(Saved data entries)
# # # # #
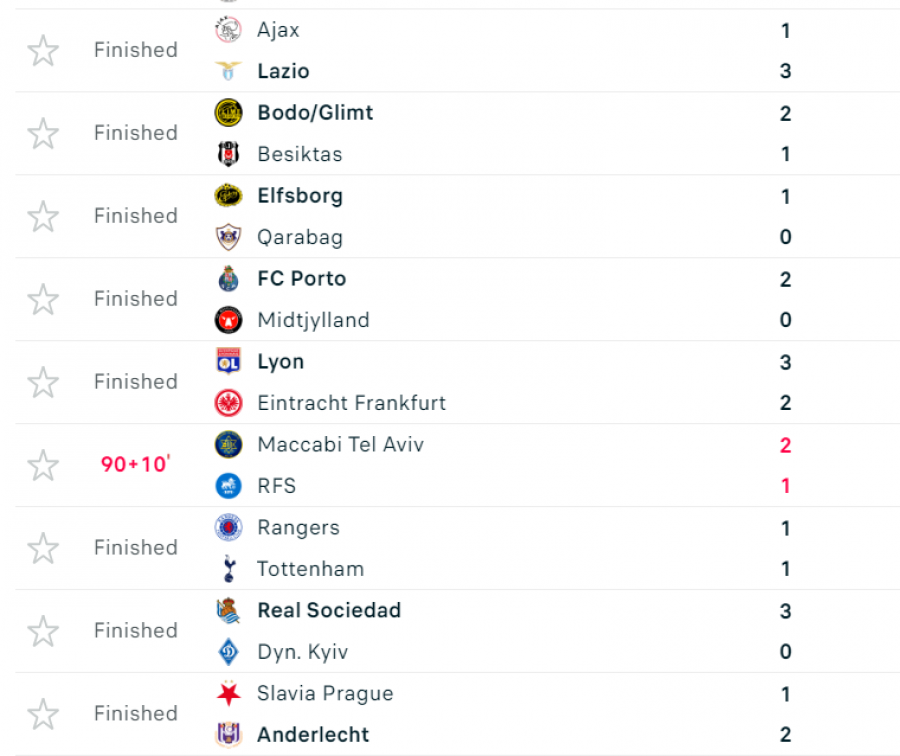The width and height of the screenshot is (900, 756).
Task: Click the live 90+10' match time
Action: click(x=135, y=464)
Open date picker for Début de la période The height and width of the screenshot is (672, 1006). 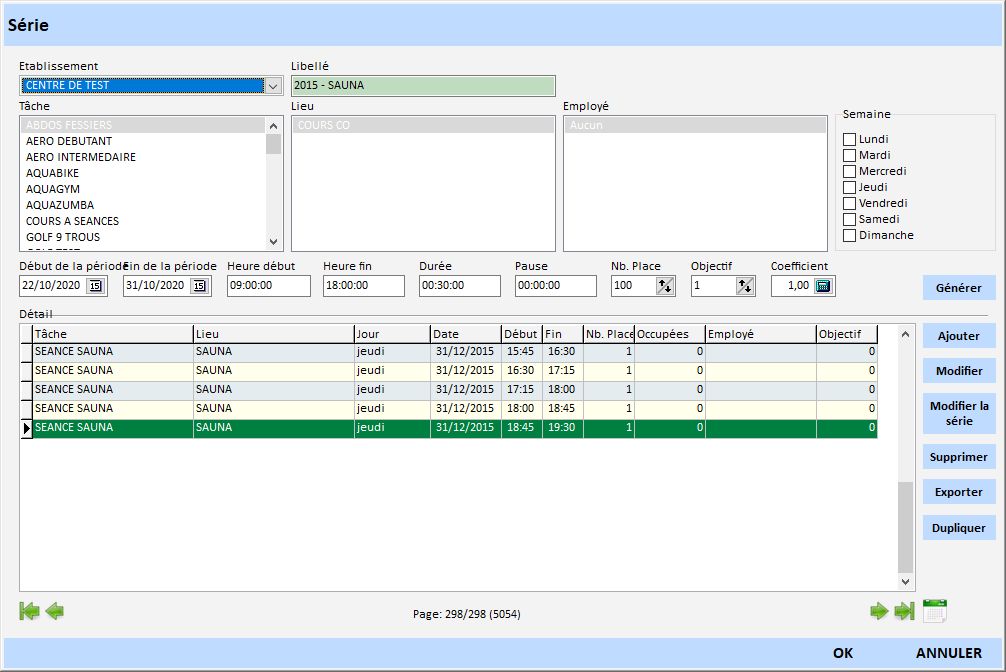(x=95, y=286)
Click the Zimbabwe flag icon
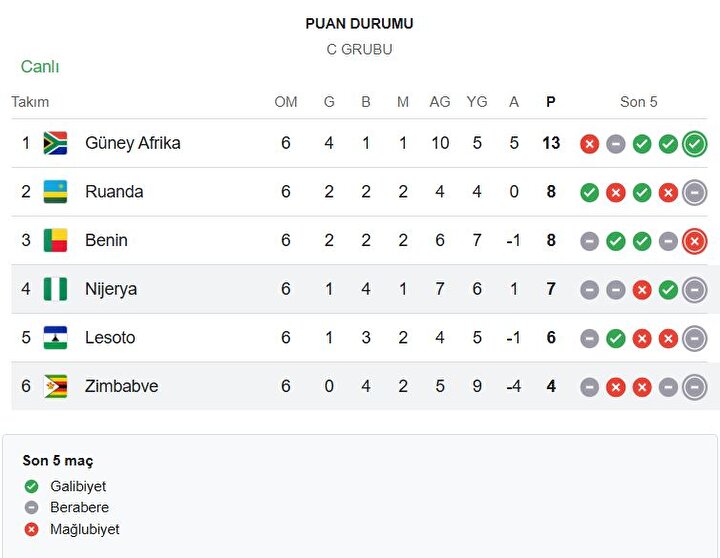This screenshot has width=720, height=558. click(x=55, y=386)
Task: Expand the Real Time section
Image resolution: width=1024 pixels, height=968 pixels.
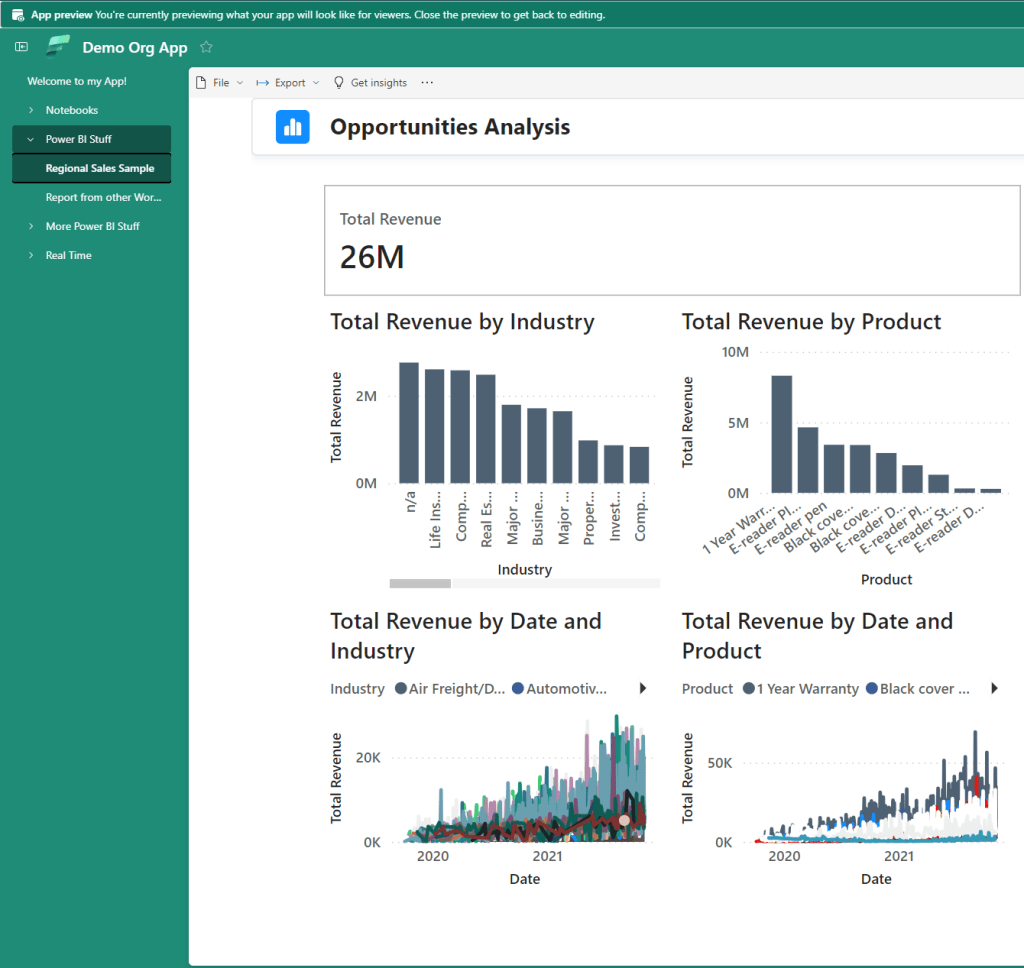Action: click(x=31, y=255)
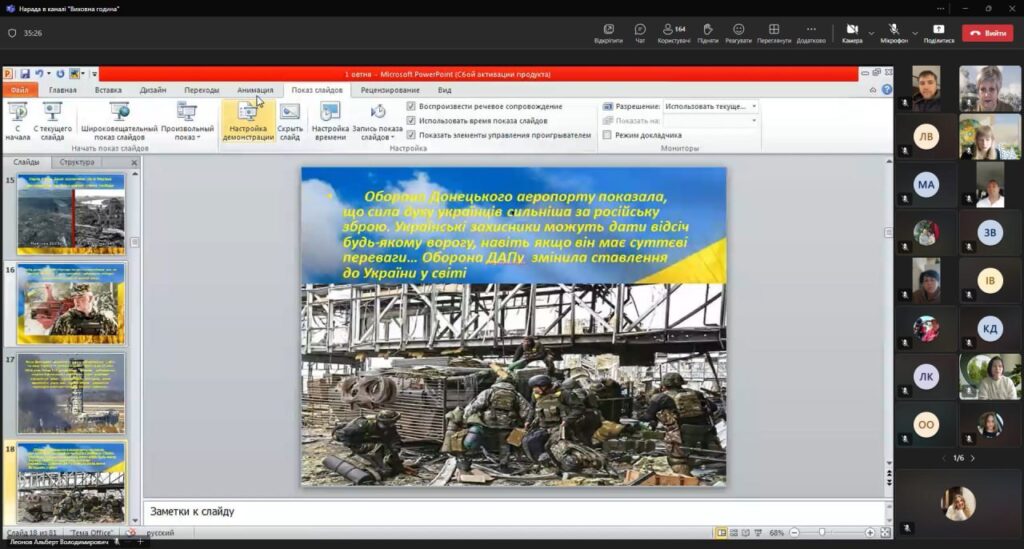The width and height of the screenshot is (1024, 549).
Task: Click Скрыть слайд in the ribbon
Action: (x=290, y=120)
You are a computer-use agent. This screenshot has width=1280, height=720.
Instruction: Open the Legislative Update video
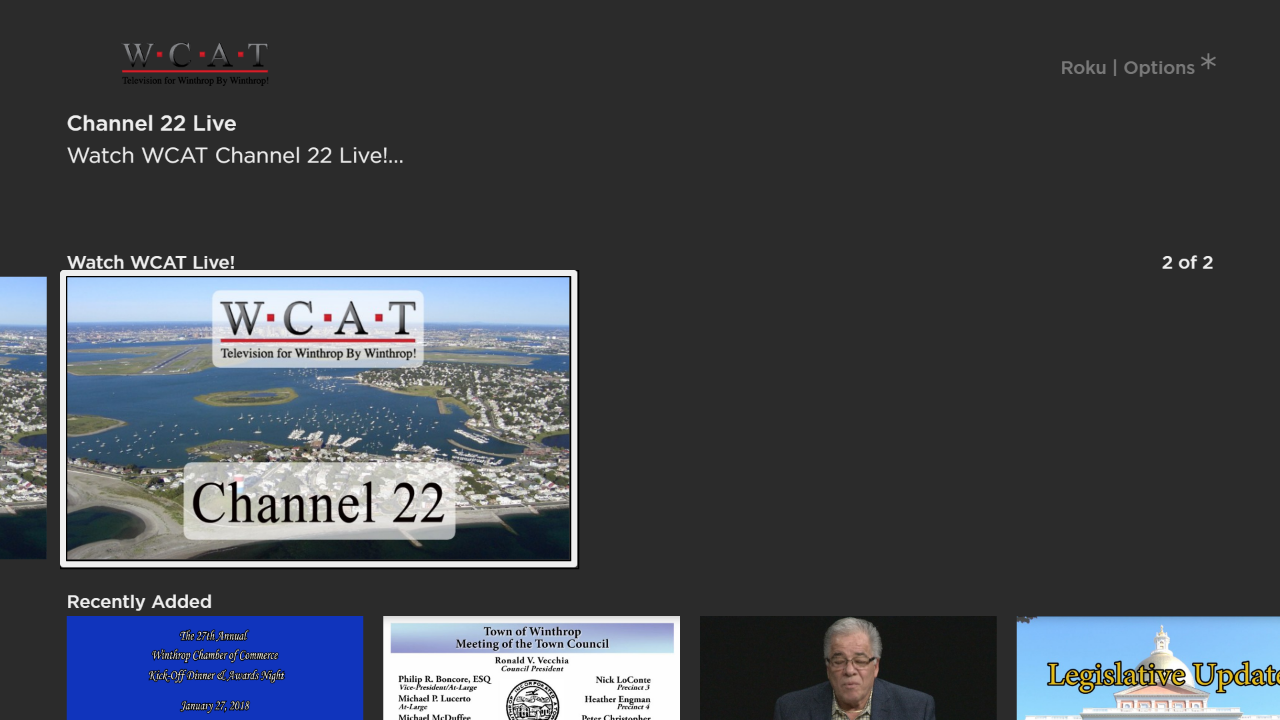pos(1147,668)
# # # # #
Problem to work on: Give again, exactly as written above, every line from the one holding "Task: Expand the Real Time section" to the one holding "You are a computer-use", with both ends kept and the pictures left out.

Exercise answer:
Task: Expand the Real Time section
Image resolution: width=1024 pixels, height=968 pixels.
Action: click(x=31, y=255)
The width and height of the screenshot is (1024, 549).
Task: Click Скрыть слайд in the ribbon
Action: (x=290, y=120)
You are a computer-use agent. This screenshot has width=1280, height=720.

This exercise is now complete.